__YOUR INSTRUCTIONS__. Express the rows from the start through the line containing "coord(542,341)" as a two-column CSV with the headers request and answer. Give each row its own line, with its text and its answer each in one quoted field and any line breaks turned into spaces.
========
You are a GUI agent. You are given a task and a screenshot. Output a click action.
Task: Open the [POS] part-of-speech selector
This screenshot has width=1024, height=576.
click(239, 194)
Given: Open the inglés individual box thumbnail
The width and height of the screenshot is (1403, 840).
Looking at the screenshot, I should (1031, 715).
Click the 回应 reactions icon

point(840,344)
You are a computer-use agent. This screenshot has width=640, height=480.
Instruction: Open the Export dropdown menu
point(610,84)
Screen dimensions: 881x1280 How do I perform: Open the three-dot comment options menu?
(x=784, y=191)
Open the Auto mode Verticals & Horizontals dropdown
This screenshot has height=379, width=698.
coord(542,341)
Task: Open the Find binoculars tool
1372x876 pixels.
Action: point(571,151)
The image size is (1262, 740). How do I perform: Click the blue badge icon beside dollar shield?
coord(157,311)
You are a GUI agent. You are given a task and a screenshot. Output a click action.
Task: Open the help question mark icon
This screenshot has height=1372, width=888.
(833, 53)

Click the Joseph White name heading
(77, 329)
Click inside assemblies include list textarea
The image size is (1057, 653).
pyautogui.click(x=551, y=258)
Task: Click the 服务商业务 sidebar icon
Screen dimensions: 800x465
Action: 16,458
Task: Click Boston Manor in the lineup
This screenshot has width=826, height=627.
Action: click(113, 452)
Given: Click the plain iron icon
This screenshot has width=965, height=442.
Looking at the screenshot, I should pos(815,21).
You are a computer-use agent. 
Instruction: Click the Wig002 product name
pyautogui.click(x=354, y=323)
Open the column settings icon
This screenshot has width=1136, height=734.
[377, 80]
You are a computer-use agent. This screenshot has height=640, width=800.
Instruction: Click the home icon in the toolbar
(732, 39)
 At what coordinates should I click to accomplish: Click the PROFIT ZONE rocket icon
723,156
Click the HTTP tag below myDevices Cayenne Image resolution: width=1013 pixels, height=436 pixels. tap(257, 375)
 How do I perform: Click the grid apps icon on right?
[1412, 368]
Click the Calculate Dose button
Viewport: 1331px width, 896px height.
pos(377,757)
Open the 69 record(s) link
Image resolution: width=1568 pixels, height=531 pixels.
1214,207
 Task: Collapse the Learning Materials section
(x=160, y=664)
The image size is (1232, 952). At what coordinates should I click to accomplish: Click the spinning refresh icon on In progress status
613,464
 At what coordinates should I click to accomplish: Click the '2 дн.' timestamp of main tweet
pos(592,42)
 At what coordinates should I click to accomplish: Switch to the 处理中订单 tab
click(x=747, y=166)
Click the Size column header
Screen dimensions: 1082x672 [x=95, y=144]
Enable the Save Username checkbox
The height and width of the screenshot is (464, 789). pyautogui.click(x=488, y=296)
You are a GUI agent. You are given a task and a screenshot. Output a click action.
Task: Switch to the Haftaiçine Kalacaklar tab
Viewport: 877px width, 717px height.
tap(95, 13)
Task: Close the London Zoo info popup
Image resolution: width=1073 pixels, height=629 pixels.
========
__RESPONSE FOR THIS EXERCISE__.
request,answer
"You are a GUI agent. You are given a task and a screenshot. Output a click action. Task: Open the [POS] part-of-speech selector This screenshot has width=1024, height=576.","click(239, 194)"
"Given: Open the inglés individual box thumbnail The width and height of the screenshot is (1403, 840).","Looking at the screenshot, I should (1031, 715)."
"Click the 回应 reactions icon","point(840,344)"
"You are a computer-use agent. This screenshot has width=640, height=480. Instruction: Open the Export dropdown menu","point(610,84)"
"Screen dimensions: 881x1280 How do I perform: Open the three-dot comment options menu?","(x=784, y=191)"
"Open the Auto mode Verticals & Horizontals dropdown This screenshot has height=379, width=698.","coord(542,341)"